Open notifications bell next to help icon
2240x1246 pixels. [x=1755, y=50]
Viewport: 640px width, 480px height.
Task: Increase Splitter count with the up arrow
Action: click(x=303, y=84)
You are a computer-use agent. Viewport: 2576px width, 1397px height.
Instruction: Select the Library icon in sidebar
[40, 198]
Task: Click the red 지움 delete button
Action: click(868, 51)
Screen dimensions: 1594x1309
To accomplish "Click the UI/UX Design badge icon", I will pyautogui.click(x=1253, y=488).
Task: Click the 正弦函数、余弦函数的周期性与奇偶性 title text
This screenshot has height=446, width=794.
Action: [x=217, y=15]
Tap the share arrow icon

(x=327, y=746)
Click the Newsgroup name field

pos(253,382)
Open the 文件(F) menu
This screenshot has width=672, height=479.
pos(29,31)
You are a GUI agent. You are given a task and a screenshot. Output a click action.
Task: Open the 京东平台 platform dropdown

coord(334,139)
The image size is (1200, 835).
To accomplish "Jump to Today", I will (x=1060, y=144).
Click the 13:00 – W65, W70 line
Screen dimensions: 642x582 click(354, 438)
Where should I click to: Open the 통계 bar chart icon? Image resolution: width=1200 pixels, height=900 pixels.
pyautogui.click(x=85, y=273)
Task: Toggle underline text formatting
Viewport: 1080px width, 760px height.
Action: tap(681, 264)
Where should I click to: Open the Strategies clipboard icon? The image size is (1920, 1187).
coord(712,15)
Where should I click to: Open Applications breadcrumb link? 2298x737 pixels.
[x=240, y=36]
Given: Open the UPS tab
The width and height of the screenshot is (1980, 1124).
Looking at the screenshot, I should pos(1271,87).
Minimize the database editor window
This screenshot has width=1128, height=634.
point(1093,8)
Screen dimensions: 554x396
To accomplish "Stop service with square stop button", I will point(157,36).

---

## Required work
Can you convert the data above into a Markdown table with columns "Row" and "Line", giving each non-blank line its own numbered row?

## Reply
| Row | Line |
|---|---|
| 1 | Open notifications bell next to help icon |
| 2 | 2240x1246 pixels. [x=1755, y=50] |
| 3 | Viewport: 640px width, 480px height. |
| 4 | Task: Increase Splitter count with the up arrow |
| 5 | Action: click(x=303, y=84) |
| 6 | You are a computer-use agent. Viewport: 2576px width, 1397px height. |
| 7 | Instruction: Select the Library icon in sidebar |
| 8 | [40, 198] |
| 9 | Task: Click the red 지움 delete button |
| 10 | Action: click(868, 51) |
| 11 | Screen dimensions: 1594x1309 |
| 12 | To accomplish "Click the UI/UX Design badge icon", I will pyautogui.click(x=1253, y=488). |
| 13 | Task: Click the 正弦函数、余弦函数的周期性与奇偶性 title text |
| 14 | This screenshot has height=446, width=794. |
| 15 | Action: [x=217, y=15] |
| 16 | Tap the share arrow icon |
| 17 | (x=327, y=746) |
| 18 | Click the Newsgroup name field |
| 19 | pos(253,382) |
| 20 | Open the 文件(F) menu |
| 21 | This screenshot has width=672, height=479. |
| 22 | pos(29,31) |
| 23 | You are a GUI agent. You are given a task and a screenshot. Output a click action. |
| 24 | Task: Open the 京东平台 platform dropdown |
| 25 | coord(334,139) |
| 26 | The image size is (1200, 835). |
| 27 | To accomplish "Jump to Today", I will (x=1060, y=144). |
| 28 | Click the 13:00 – W65, W70 line |
| 29 | Screen dimensions: 642x582 click(354, 438) |
| 30 | Where should I click to: Open the 통계 bar chart icon? Image resolution: width=1200 pixels, height=900 pixels. |
| 31 | pyautogui.click(x=85, y=273) |
| 32 | Task: Toggle underline text formatting |
| 33 | Viewport: 1080px width, 760px height. |
| 34 | Action: tap(681, 264) |
| 35 | Where should I click to: Open the Strategies clipboard icon? The image size is (1920, 1187). |
| 36 | coord(712,15) |
| 37 | Where should I click to: Open Applications breadcrumb link? 2298x737 pixels. |
| 38 | [x=240, y=36] |
| 39 | Given: Open the UPS tab |
| 40 | The width and height of the screenshot is (1980, 1124). |
| 41 | Looking at the screenshot, I should pos(1271,87). |
| 42 | Minimize the database editor window |
| 43 | This screenshot has width=1128, height=634. |
| 44 | point(1093,8) |
| 45 | Screen dimensions: 554x396 |
| 46 | To accomplish "Stop service with square stop button", I will point(157,36). |